*ACTIVITY*. Write out the listing beneath this instruction in its entirety, exactly as it reads.

*INPUT MATERIAL*.

= = = = = = =

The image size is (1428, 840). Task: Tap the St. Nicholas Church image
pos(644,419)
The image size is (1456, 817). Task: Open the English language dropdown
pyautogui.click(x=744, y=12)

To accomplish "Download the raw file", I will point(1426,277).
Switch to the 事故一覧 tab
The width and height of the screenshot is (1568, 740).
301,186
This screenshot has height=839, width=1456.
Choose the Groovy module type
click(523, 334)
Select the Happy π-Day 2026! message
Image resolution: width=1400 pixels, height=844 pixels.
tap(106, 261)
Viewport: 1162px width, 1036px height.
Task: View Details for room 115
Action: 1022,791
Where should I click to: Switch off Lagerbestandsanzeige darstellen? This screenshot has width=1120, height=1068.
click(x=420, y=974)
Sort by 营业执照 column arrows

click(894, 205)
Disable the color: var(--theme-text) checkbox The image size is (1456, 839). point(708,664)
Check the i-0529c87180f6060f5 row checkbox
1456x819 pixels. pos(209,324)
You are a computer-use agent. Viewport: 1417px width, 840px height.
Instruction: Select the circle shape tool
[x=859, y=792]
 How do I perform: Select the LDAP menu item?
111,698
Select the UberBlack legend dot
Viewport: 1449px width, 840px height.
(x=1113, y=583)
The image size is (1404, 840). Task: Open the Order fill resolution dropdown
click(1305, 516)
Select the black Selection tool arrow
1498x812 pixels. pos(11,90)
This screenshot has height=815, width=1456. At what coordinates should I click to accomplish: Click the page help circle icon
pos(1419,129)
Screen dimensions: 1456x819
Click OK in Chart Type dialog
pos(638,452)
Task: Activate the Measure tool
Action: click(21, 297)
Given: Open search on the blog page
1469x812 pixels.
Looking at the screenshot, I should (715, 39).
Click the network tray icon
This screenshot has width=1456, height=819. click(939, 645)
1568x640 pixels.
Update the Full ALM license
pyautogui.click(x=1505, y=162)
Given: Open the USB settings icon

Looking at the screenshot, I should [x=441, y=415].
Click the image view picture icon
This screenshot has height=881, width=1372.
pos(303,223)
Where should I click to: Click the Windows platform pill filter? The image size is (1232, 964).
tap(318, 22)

= = = = = = =

*EXERCISE OUTPUT*.
The image size is (1428, 840). Task: Tap the St. Nicholas Church image
pos(644,419)
The image size is (1456, 817). Task: Open the English language dropdown
pyautogui.click(x=744, y=12)

To accomplish "Download the raw file", I will point(1426,277).
Switch to the 事故一覧 tab
The width and height of the screenshot is (1568, 740).
301,186
This screenshot has height=839, width=1456.
Choose the Groovy module type
click(523, 334)
Select the Happy π-Day 2026! message
Image resolution: width=1400 pixels, height=844 pixels.
tap(106, 261)
Viewport: 1162px width, 1036px height.
Task: View Details for room 115
Action: 1022,791
Where should I click to: Switch off Lagerbestandsanzeige darstellen? This screenshot has width=1120, height=1068.
click(x=420, y=974)
Sort by 营业执照 column arrows

click(894, 205)
Disable the color: var(--theme-text) checkbox The image size is (1456, 839). point(708,664)
Check the i-0529c87180f6060f5 row checkbox
1456x819 pixels. pos(209,324)
You are a computer-use agent. Viewport: 1417px width, 840px height.
Instruction: Select the circle shape tool
[x=859, y=792]
 How do I perform: Select the LDAP menu item?
111,698
Select the UberBlack legend dot
Viewport: 1449px width, 840px height.
(x=1113, y=583)
The image size is (1404, 840). Task: Open the Order fill resolution dropdown
click(1305, 516)
Select the black Selection tool arrow
1498x812 pixels. pos(11,90)
This screenshot has height=815, width=1456. At what coordinates should I click to accomplish: Click the page help circle icon
pos(1419,129)
Screen dimensions: 1456x819
Click OK in Chart Type dialog
pos(638,452)
Task: Activate the Measure tool
Action: click(21, 297)
Given: Open search on the blog page
1469x812 pixels.
Looking at the screenshot, I should (715, 39).
Click the network tray icon
This screenshot has width=1456, height=819. click(939, 645)
1568x640 pixels.
Update the Full ALM license
pyautogui.click(x=1505, y=162)
Given: Open the USB settings icon

Looking at the screenshot, I should [x=441, y=415].
Click the image view picture icon
This screenshot has height=881, width=1372.
pos(303,223)
Where should I click to: Click the Windows platform pill filter? The image size is (1232, 964).
tap(318, 22)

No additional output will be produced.